It was scarcely possible that his labors should escape the researches of Mr. Prescott, who, with such incomparable genius, has given the world a history of the Conquest of Mexico. From him we have a criticism upon the labors of the learned Fernando, from which the following paragraph is extracted.
“Iztlilzochitl’s writings have many of the defects belonging to his age. He often crowds the page with incidents of a trivial and sometimes improbable character. The improbability increases with the distance of the period; for distance, which diminishes objects to the natural eye, exaggerates them to the mental. His chronology, as I have more than once noticed, is inextricably entangled. He has often lent a too willing ear to traditions and reports which would startle the more sceptical criticism of the present time. Yet there is an appearance of good faith and simplicity in his writings, which may convince the reader that, when he errs, it is from no worse cause than the national partiality. And surely such partiality is excusable in the descendant of a proud line, shorn of its ancient splendors, which it was soothing to his own feelings to revive again—though with something more than their legitimate lustre—on the canvas of history. It should also be considered that, if his narrative is sometimes startling, his researches penetrate into the mysterious depths of antiquity, where light and darkness meet and melt into each other; and where everything is still further liable to distortion, as seen through the misty medium of hieroglyphics.”
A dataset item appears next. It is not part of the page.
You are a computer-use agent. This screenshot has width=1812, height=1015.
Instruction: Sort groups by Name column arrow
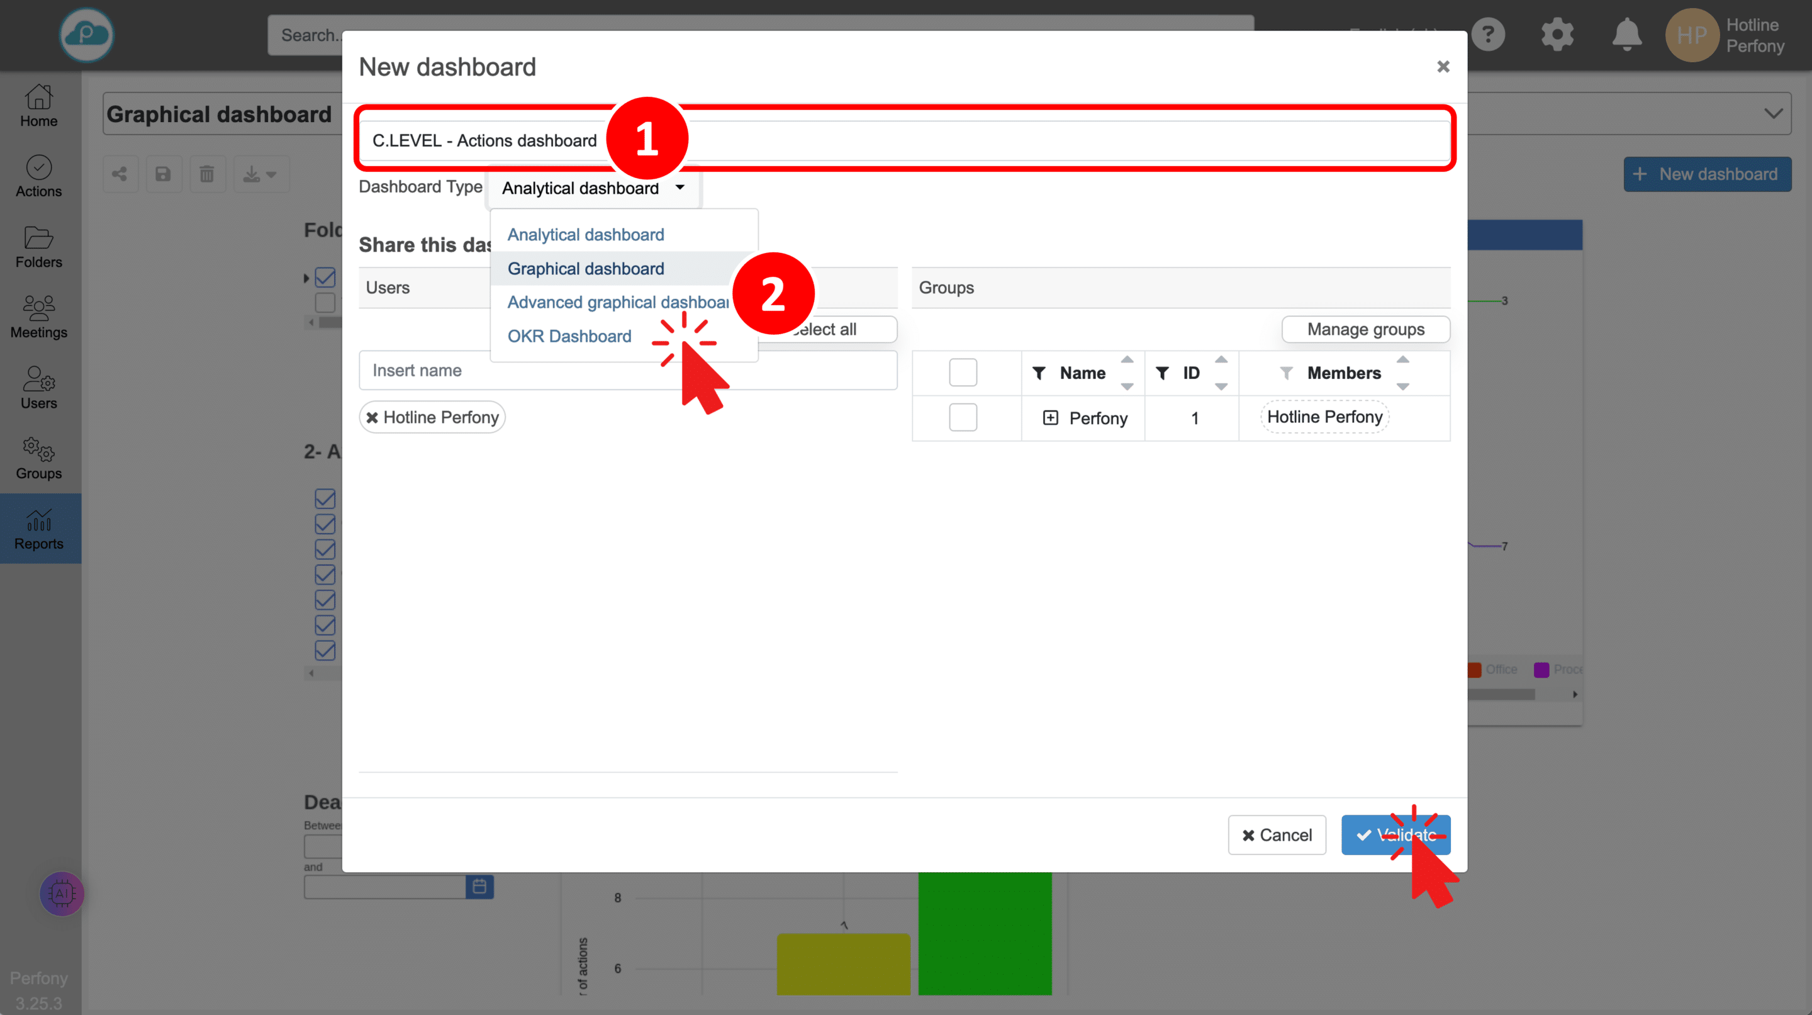click(x=1127, y=360)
Besides his Relaciones and Historia Chichemeca, De Alva composed works of a lighter nature, though equally based upon history. Some were lost; others fell into the hands of persons ignorant of their value; a few only were rescued and given to the press. For a considerable period he served as interpreter to the Spanish Viceroy. His duties as such were trifling; he had ample time for literary pursuits; his enthusiasm as a scholar permitted him no relaxation or idleness. Thus favored, it is believed he composed the books now for the first time given to the world.
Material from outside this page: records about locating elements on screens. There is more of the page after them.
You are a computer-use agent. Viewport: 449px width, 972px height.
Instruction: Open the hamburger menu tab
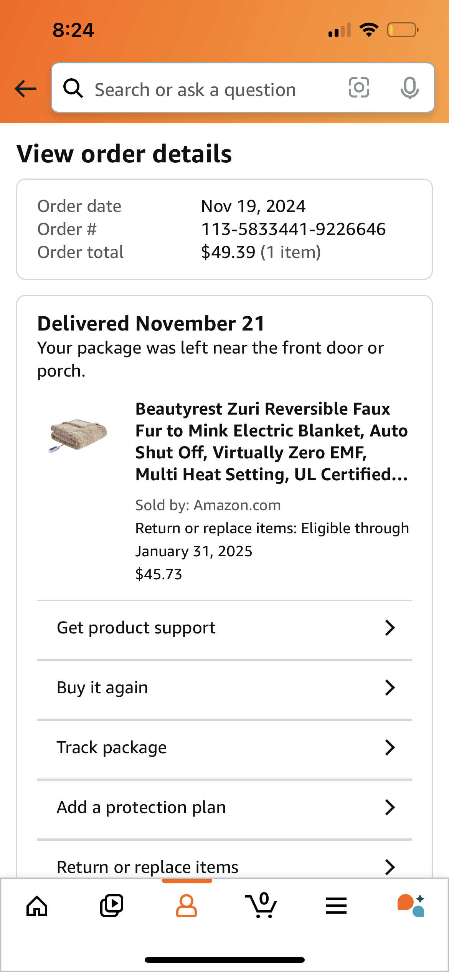click(336, 906)
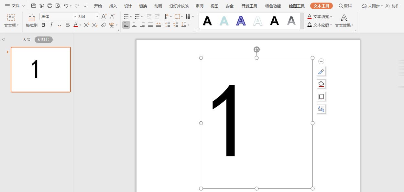Click the Format Painter (格式刷) icon
The width and height of the screenshot is (404, 192).
pyautogui.click(x=31, y=17)
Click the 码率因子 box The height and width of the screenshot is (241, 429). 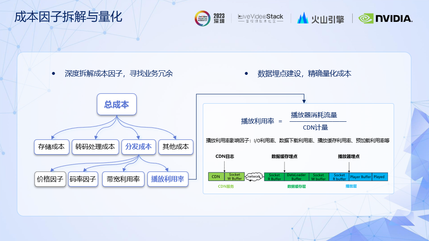[83, 179]
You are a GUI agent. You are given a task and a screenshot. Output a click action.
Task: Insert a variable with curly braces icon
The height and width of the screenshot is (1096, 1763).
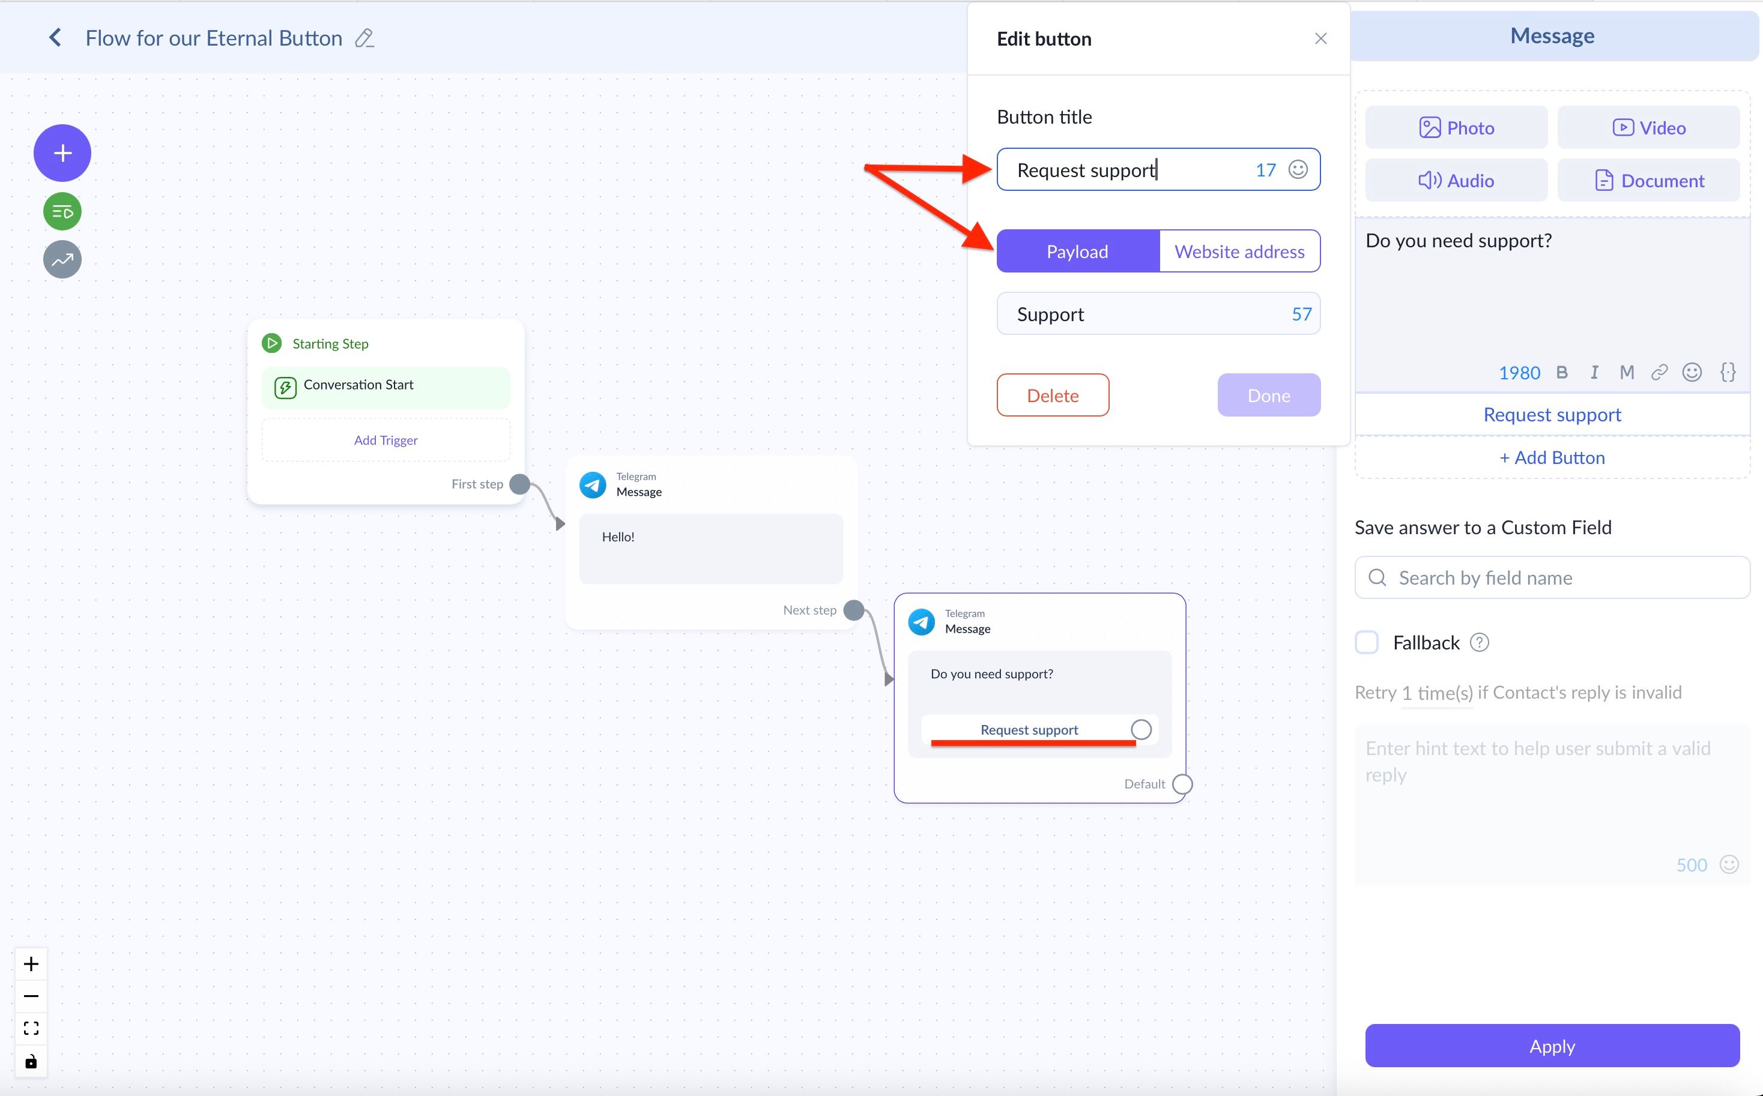point(1727,373)
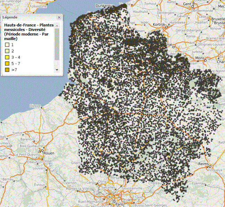Select the yellow 3 - 4 legend swatch
The height and width of the screenshot is (207, 225).
[x=7, y=58]
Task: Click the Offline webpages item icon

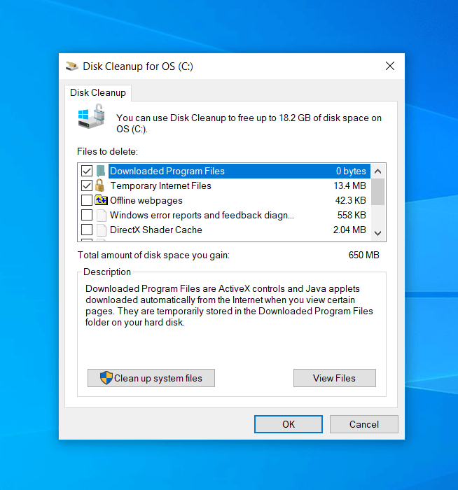Action: pos(101,200)
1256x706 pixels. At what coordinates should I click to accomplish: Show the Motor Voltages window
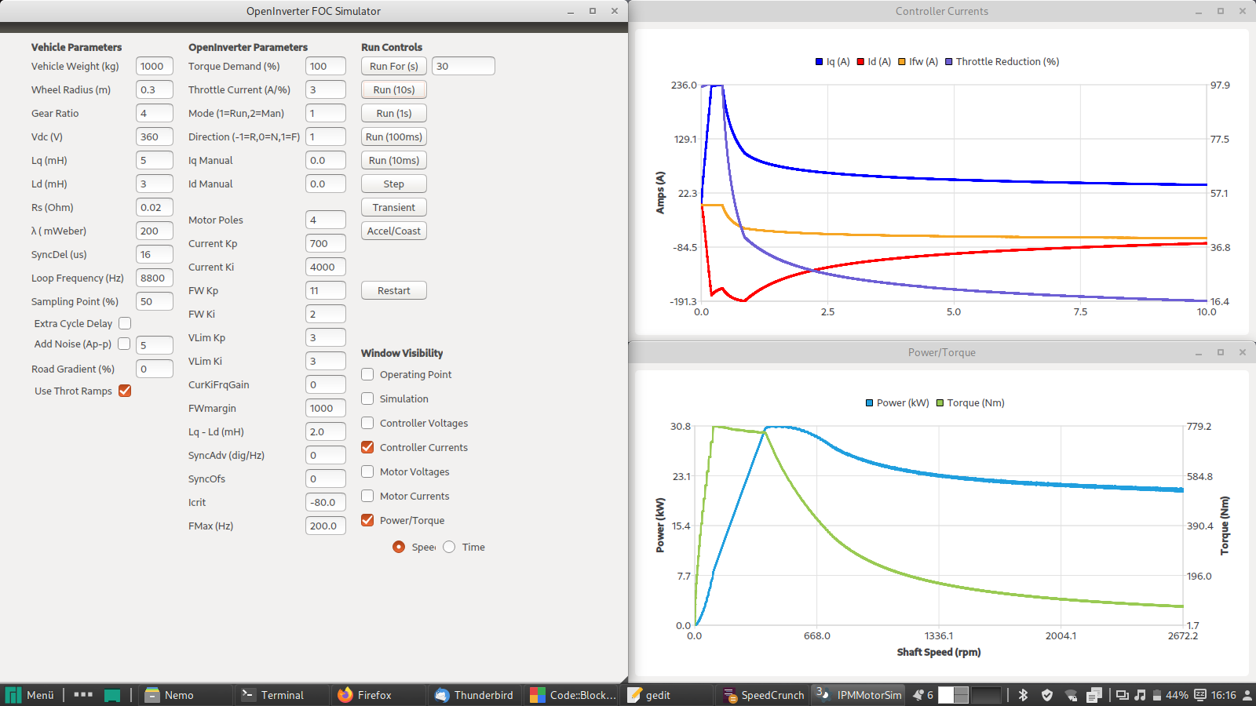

The MSS. were found among a heap of old despatches from the Viceroy Mendoza to the Emperor. It is quite probable that they became mixed with the State papers through accident; if, however, they were purposely addressed to His Majesty, it must have been to give him a completer idea of the Aztecan people and their civilization, or to lighten the burthens of royalty by an amusement to which, it is known, Charles V. was not averse. Besides, Mendoza, in his difficulty with the Marquess of the Valley (Cortes), failed not to avail himself of every means likely to propitiate his cause with the court, and especially with the Royal Council of the Indies. It is not altogether improbable, therefore, that the MSS. were forwarded for the entertainment of the members of the Council and the lordly personages of the Court, who not only devoured with avidity, but, as the wily Mendoza well knew, were vastly obliged for, everything relative to the New World, and particularly the dazzling conquest of Mexico.
In the translation, certain liberties have been taken, for which, if wrong has been done, pardon is besought both from the public and the shade of the author. Thus, The Books in the original are unbroken narratives; but, with infinite care and trouble, they have all been brought out of the confusion, and arranged into chapters. So, there were names, some of which have been altogether changed; while others, for the sake of euphony, have been abbreviated, though without sacrificing the identity of the heroes who wore them so proudly.
And thus beginneth the First Book.
The Spanish Calendar is simpler than the Aztecan. In fact, Christian methods, of whatever nature, are better than heathen.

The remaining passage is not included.